On the inconsistency of [C/Fe] abundances and the fractions of carbon-enhanced metal-poor stars among various stellar surveys
Anke Arentsen, Vinicius M. Placco, Young Sun Lee, David S. Aguado,, Nicolas F. Martin, Else Starkenburg, Jinmi Yoon

TL;DR
This study reveals significant inconsistencies in the reported fractions of CEMP stars across various surveys, highlighting the impact of analysis pipelines and methodologies on the interpretation of these stars in Galactic archaeology.
Contribution
The paper systematically compares CEMP star fractions from multiple surveys and demonstrates how analysis pipeline differences cause systematic biases in [C/Fe] measurements.
Findings
Significant differences in [C/Fe] of ~0.1-0.4 dex between pipelines.
Inconsistencies in CEMP fractions across surveys.

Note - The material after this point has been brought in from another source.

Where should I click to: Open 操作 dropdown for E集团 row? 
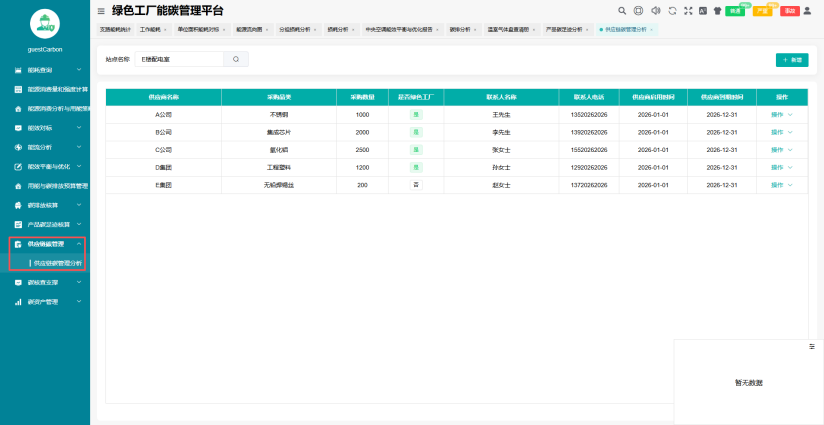[x=781, y=185]
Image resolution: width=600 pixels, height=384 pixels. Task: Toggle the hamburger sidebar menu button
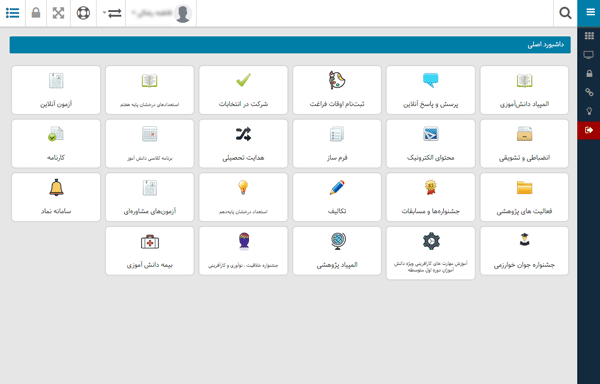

Pipeline choices influence the interpretation of CEMP star data.
Abstract
Carbon-enhanced metal-poor (CEMP) stars are a unique resource for Galactic archaeology because they probe the properties of the First Stars, early chemical evolution and binary interactions at very low metallicity. Comparing the fractions and properties of CEMP stars in different Galactic environments can provide us with unique insights into the formation and evolution of the Milky Way halo and its building blocks. In this work, we investigate whether directly comparing fractions of CEMP stars from different literature samples of very metal-poor ([Fe/H] < -2.0) stars is valid. We compiled published CEMP fractions and samples of Galactic halo stars from the past 25 years, and find that they are not all consistent with each other. Focusing on giant stars, we find significant differences between various surveys when comparing their trends of [Fe/H] versus [C/Fe] and their distributions of…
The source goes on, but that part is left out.